Könntest Du mir erklären, was damit gemeint ist. "Es ist Ihnen nicht erlaubt......"
Warum kann ich nicht direkt eine private Nachricht senden, und auch nicht die
Benutzerliste ansehen?
Danke für die Antwort. 
Gruß Biggi


----------



## Heiko (16 Juli 2006)

*AW: Frage zur Berbeitung von Postings*



			
				biggi schrieb:
			
		

> Hallo Heiko,
> eine Frage, warum kann ich nicht meine eigenen Beiträge bearbeiten?
> Könntest Du mir erklären, was damit gemeint ist. "Es ist Ihnen nicht erlaubt......"
> Warum kann ich nicht direkt eine private Nachricht senden, und auch nicht die
> ...


Neue Benutzer sind in der Funktionalität etwas beschränkt.
Sobald Du eine bestimmte Beitragszahl übersteigst und eine gewissen Zeit Mitglied bist werden genau die von Dir bemerkten Einschränkungen deaktiviert.


----------



## mastino13 (8 August 2006)

*AW: Frage zur Berbeitung von Postings*

Hallo Heiko,

der Beitrag zu .....heute.com wurde von Ihnen oder vom Kollegen zensiert. Der von mir geschriebene Nachtrag zu diesem Thred wurde mit dem Ersten dann konfisziert.

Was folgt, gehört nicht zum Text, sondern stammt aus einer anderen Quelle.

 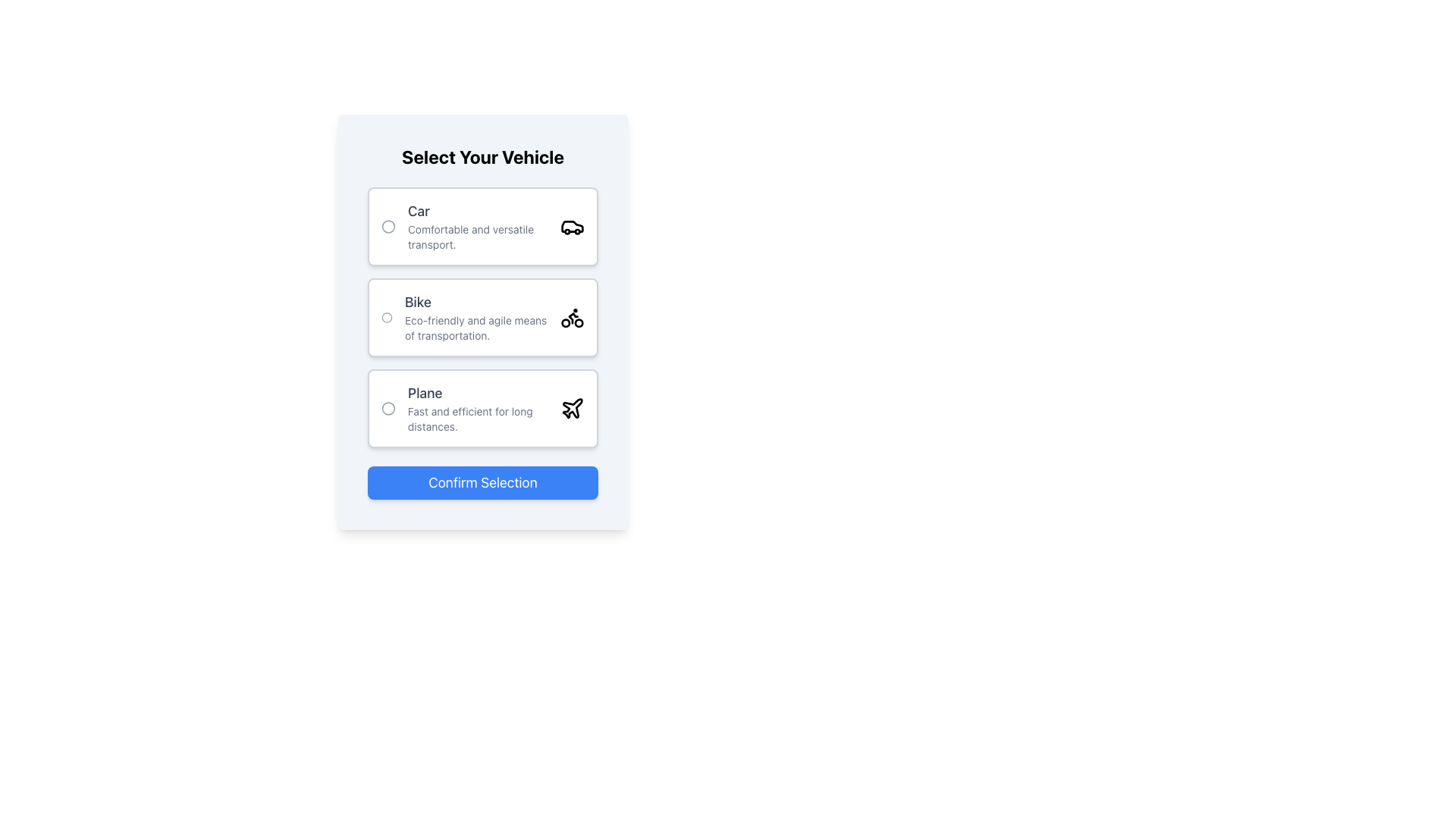 I want to click on the leftmost circular radio button indicator for the 'Bike' option in the 'Select Your Vehicle' list to trigger potential hover effects, so click(x=387, y=317).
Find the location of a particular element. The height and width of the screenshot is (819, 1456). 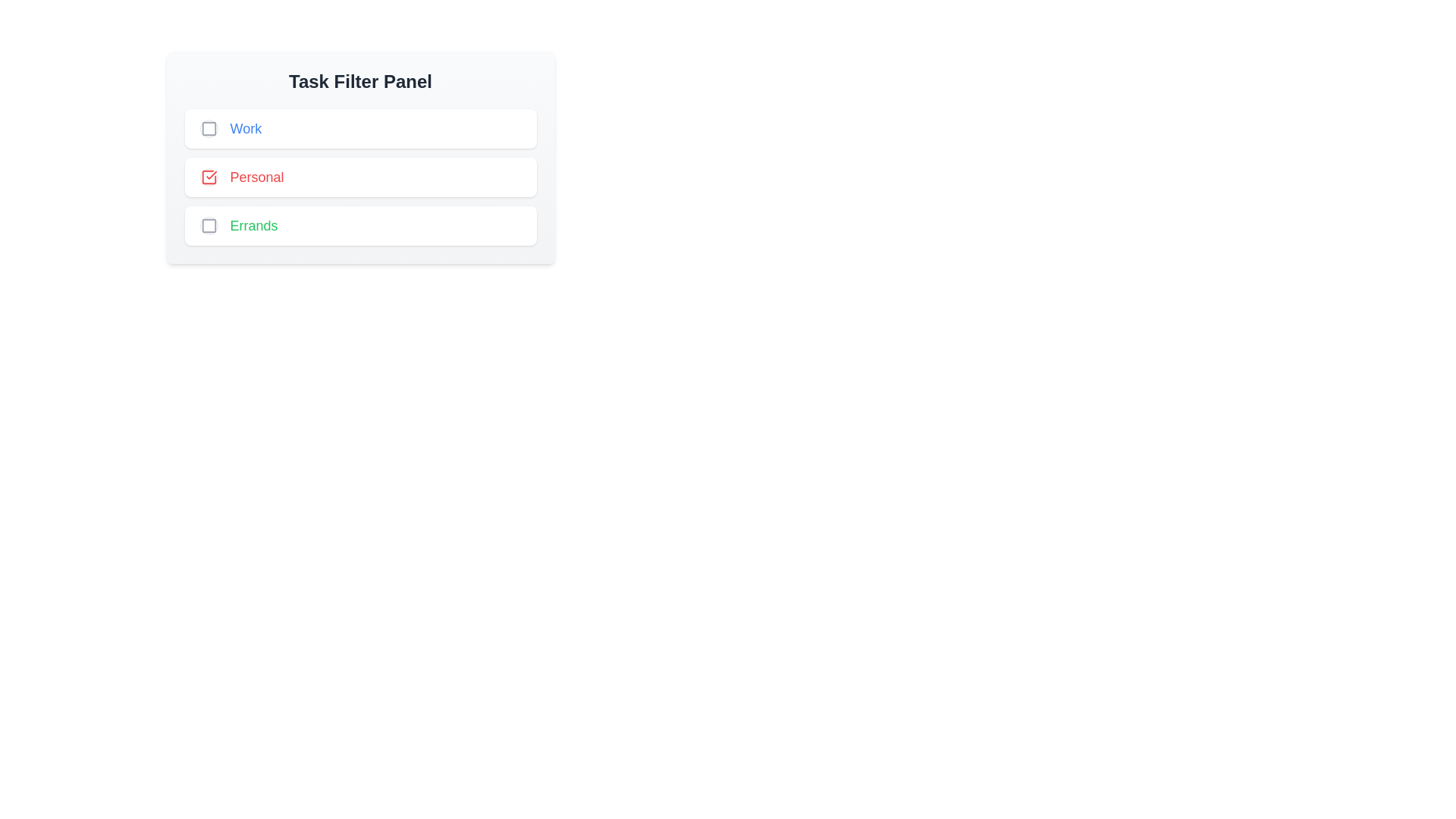

the 'Errands' text label, which is the last item in the list under the 'Work' and 'Personal' options in the task management interface is located at coordinates (254, 225).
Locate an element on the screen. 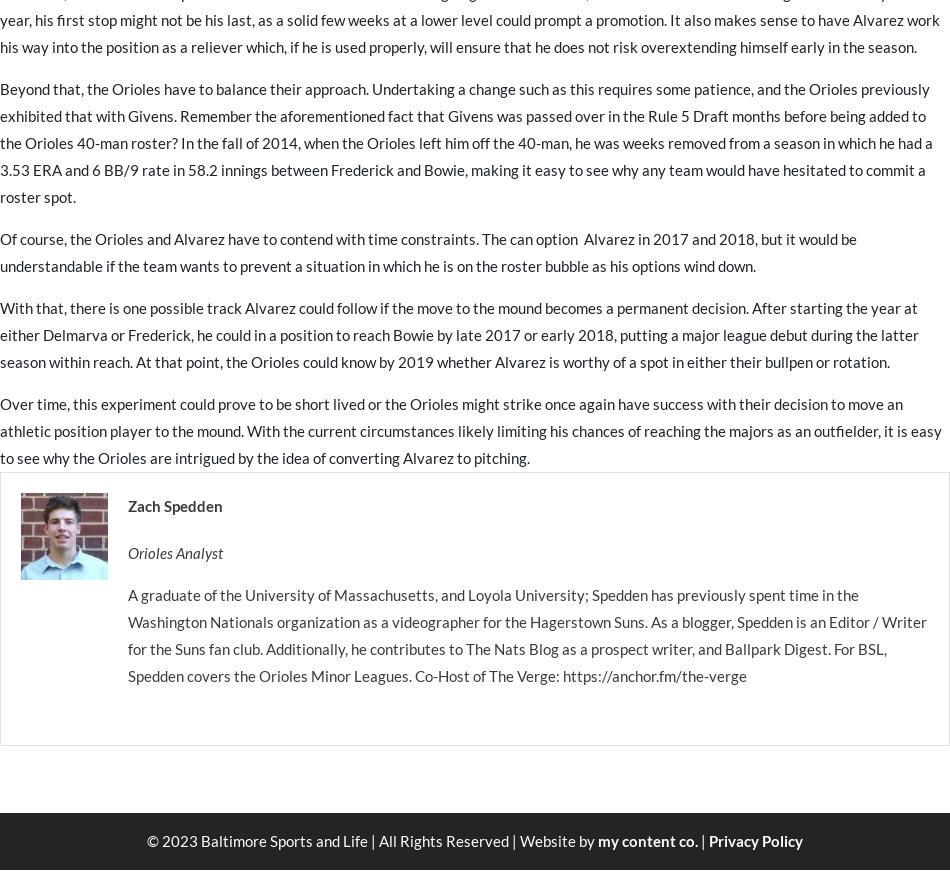  'Over time, this experiment could prove to be short lived or the Orioles might strike once again have success with their decision to move an athletic position player to the mound. With the current circumstances likely limiting his chances of reaching the majors as an outfielder, it is easy to see why the Orioles are intrigued by the idea of converting Alvarez to pitching.' is located at coordinates (470, 429).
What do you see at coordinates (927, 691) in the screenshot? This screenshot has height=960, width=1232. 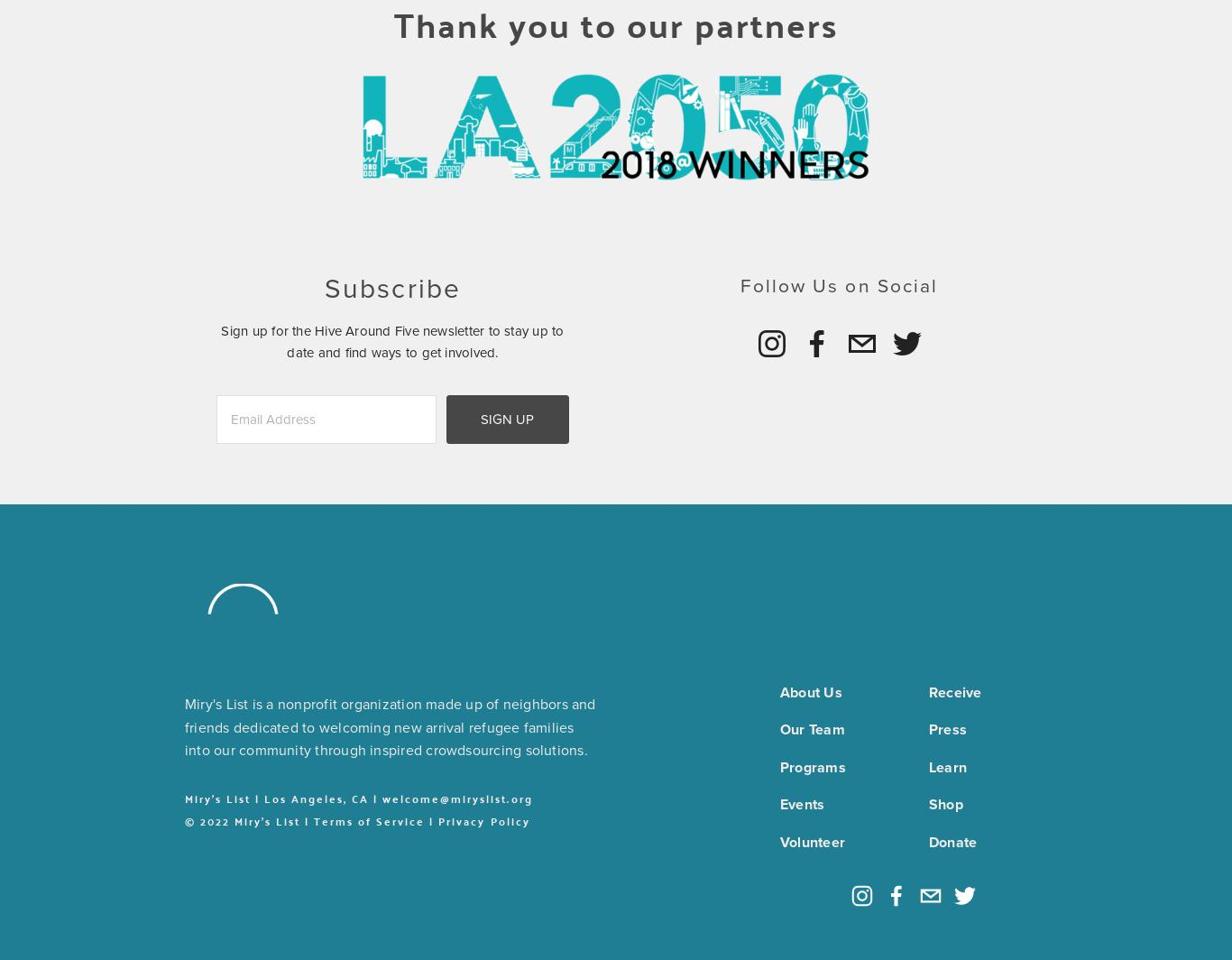 I see `'Receive'` at bounding box center [927, 691].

Ich meine, man sollte dann wenigstens eine Kurznachricht erhalten.

Mastino


----------



## Heiko (8 August 2006)

*AW: Frage zur Berbeitung von Postings*



			
				mastino13 schrieb:
			
		

> Hallo Heiko,
> 
> der Beitrag zu .....heute.com wurde von Ihnen oder vom Kollegen zensiert. Der von mir geschriebene Nachtrag zu diesem Thred wurde mit dem Ersten dann konfisziert.
> 
> ...


Das wird voraussichtlich in der kommenden Version der Forensoftware so sein.
Momentan wäre das nur manuell möglich und dazu fehlt einfach die Zeit.


----------